→ What is expected:
Keep writing the piece about cancer and not wasting energy on "fluff," picking up right after its last sentence.
___ Text excerpt
By Dave Balch
One of the most important things that we have gained from our cancer experience is appreciation of what is really important in our lives and what is just fluff.
Guess what? In the grand scheme of things, most of what we cared about is just fluff.
Why is this important to recognize?
Because we have less energy than we are used to having and we need to be extra careful how we use it. When we wake up in the morning we only have so much energy to get us through the day; think of it as energy “currency.” Each time you use some of that energy, Ka-Ching! it is spent, gone, never to be recovered. How many Ka-chings can you afford?
Patients and caregivers alike are obviously under tremendous stress and have more to worry about and more to do than ever, so why waste any of that precious energy on fluff when there are so many truly important things to do?
A few weeks after my wife, Chris, was diagnosed with breast cancer, I was at the market walking back to my car when I passed a young couple that was arguing. I couldn’t help but overhear the gist of it, which was that he had put his favorite brand of cereal in the cart but not hers.
Good heavens… if that’s so important that you have to have a screaming match about it, let me gently suggest you get a life! It occurred to me that if one of them got a cancer diagnosis that issue would undoubtedly become “just fluff.” Why waste physical and emotional energy on it? You’re going to need that same energy later.
______
___ Given information
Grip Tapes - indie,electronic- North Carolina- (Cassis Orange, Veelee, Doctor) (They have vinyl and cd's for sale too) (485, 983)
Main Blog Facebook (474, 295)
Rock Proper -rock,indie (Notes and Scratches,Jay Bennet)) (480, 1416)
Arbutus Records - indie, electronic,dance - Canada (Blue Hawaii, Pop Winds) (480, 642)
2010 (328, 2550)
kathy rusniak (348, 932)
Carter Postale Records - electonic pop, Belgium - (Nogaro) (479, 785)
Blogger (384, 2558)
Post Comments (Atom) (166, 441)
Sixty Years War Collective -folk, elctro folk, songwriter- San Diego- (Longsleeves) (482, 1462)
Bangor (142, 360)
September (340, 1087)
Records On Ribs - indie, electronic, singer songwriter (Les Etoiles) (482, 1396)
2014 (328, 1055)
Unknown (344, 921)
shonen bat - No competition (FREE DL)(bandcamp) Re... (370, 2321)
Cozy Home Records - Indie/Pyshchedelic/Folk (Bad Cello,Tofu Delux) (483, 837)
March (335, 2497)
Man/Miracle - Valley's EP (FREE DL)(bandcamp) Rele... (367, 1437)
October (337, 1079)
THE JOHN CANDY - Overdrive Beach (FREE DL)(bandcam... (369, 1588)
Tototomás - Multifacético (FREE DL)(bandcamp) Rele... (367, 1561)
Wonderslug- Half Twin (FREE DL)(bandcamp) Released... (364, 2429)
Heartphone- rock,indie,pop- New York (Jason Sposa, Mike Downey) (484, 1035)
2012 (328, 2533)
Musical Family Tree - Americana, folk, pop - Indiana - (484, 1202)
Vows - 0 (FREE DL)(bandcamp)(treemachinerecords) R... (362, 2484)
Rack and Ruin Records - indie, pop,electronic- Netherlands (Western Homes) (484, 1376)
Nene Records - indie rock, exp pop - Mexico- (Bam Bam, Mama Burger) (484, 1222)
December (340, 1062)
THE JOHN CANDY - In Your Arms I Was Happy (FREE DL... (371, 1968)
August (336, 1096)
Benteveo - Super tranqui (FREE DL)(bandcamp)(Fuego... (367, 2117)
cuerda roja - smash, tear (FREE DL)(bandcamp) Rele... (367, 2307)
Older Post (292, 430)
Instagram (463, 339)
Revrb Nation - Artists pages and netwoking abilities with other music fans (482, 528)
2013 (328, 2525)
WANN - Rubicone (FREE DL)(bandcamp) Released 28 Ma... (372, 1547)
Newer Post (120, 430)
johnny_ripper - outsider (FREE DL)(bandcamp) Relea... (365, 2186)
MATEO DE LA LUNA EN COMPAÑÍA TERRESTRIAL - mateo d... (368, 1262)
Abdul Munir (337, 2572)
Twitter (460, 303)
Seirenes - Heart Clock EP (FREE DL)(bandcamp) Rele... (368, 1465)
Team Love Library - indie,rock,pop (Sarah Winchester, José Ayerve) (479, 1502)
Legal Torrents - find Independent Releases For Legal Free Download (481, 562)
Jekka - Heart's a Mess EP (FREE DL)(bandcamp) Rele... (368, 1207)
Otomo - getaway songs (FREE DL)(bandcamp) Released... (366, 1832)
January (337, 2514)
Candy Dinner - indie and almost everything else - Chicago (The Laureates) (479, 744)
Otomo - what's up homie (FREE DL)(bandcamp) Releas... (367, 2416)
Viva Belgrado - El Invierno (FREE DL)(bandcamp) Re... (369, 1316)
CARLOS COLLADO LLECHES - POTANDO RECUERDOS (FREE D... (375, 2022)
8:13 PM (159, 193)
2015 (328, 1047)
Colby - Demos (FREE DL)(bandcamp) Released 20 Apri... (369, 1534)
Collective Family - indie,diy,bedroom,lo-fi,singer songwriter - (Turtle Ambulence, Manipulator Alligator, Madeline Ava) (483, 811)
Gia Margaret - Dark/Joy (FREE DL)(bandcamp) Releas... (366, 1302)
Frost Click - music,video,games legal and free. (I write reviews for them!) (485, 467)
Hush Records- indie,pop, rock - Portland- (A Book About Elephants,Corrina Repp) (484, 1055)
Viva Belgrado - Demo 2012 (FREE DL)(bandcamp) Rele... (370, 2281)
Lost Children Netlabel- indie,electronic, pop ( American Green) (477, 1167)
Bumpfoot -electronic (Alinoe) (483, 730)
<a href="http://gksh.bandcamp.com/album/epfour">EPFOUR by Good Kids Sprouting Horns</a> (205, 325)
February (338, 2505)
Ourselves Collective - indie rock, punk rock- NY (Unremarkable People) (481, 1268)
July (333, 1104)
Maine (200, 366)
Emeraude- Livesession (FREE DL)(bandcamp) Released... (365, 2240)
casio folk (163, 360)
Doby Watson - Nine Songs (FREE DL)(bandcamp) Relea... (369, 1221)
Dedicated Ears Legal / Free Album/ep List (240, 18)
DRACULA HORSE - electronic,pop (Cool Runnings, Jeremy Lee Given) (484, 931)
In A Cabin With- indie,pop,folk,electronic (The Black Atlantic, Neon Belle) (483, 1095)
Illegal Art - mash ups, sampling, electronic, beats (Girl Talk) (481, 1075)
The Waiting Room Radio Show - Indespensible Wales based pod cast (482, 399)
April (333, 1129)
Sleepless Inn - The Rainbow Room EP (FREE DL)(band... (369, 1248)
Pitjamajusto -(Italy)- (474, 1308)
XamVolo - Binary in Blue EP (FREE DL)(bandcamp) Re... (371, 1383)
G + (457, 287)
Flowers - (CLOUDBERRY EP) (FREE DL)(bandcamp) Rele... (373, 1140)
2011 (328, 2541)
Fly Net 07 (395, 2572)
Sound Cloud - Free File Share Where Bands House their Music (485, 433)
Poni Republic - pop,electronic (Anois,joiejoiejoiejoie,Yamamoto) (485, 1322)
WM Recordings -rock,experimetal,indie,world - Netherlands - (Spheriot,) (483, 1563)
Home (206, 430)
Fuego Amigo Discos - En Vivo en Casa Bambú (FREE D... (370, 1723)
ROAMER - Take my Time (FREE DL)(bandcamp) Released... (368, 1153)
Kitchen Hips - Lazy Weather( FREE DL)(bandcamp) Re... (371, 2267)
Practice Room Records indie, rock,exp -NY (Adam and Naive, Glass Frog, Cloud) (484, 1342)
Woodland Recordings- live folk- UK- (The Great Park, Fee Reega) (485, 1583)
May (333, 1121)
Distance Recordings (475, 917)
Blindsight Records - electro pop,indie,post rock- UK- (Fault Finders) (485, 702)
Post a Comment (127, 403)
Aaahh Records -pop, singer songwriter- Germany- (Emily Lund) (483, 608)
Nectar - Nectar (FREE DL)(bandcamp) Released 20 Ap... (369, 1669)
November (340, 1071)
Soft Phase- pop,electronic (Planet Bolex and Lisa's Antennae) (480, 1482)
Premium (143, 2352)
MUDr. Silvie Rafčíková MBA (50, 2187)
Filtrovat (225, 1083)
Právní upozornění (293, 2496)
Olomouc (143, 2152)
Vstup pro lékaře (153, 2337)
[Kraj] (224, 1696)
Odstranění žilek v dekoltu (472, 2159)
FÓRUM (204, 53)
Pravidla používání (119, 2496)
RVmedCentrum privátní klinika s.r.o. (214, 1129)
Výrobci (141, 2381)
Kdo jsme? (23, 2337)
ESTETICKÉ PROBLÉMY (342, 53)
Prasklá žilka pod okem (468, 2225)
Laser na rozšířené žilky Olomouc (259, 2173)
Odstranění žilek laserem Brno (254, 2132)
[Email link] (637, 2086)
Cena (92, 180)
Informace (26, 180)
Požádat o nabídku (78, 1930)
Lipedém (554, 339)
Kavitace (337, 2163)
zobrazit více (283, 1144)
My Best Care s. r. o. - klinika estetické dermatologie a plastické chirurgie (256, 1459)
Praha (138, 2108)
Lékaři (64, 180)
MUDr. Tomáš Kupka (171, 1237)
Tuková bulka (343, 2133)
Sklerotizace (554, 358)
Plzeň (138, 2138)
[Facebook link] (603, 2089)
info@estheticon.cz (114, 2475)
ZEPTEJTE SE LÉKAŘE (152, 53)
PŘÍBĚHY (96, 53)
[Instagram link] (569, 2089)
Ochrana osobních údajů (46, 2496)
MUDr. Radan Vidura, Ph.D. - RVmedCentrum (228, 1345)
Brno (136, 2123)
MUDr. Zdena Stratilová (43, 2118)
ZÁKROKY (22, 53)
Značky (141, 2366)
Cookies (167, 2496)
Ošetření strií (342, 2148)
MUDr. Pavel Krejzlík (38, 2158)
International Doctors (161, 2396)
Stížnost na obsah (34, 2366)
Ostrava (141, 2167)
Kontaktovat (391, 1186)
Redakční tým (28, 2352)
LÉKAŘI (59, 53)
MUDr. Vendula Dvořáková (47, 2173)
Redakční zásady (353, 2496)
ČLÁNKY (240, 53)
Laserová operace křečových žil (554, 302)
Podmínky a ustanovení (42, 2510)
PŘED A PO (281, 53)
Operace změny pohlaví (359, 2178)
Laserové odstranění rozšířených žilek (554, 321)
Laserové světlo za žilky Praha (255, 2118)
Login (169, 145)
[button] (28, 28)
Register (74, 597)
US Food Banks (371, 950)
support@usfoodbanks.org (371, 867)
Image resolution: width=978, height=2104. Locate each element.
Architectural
______
→ Response area:
Another example of wasted energy is road rage. When you’re driving, if someone does something stupid… let me re-phrase that… when someone does something stupid, your tendency may be to wave at them with only one finger, get angry, or worse, get even.
Ignore it and save some of that currency to spend where it counts. Besides, you could get shot. As in “gun” and “bullets.” How can it possibly be worth it?
You have to be on guard for energy “con-artists”—those things that might make you mad or cause a fight or other unpleasantness which, in reality, just don’t matter.
That’s why I say: choose your battles and spend your energy on things that matter. Notice the word “choose” in “choose your battles.” Here is a revelation: how you respond to various situations is a choice.
That’s right… you can choose. You can choose to ignore it or you can choose to expend some of that precious energy.
What choices will you make?
For the fluff, which is most situations, try to remember these three words: “Let it go.”